Read the lines below and count those that have the word "pixels". Respond with the number only.
*** Given information Section Begins ***
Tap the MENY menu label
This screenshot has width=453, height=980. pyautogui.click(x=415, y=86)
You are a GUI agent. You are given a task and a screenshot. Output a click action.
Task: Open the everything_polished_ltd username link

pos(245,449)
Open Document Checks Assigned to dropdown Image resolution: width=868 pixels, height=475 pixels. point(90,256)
*** Given information Section Ends ***
*** Given information Section Begins ***
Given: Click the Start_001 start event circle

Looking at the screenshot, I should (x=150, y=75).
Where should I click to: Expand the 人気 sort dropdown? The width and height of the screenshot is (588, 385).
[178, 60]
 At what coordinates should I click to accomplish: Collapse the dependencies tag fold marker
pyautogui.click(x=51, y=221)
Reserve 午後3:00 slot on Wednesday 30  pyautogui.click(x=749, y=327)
*** Given information Section Ends ***
*** Given information Section Begins ***
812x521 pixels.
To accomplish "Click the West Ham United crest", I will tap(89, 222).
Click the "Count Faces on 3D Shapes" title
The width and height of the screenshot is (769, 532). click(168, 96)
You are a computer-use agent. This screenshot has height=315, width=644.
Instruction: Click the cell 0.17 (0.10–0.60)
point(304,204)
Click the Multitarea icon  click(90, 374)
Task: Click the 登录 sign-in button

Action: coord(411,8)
*** Given information Section Ends ***
__Answer for this exercise__: 2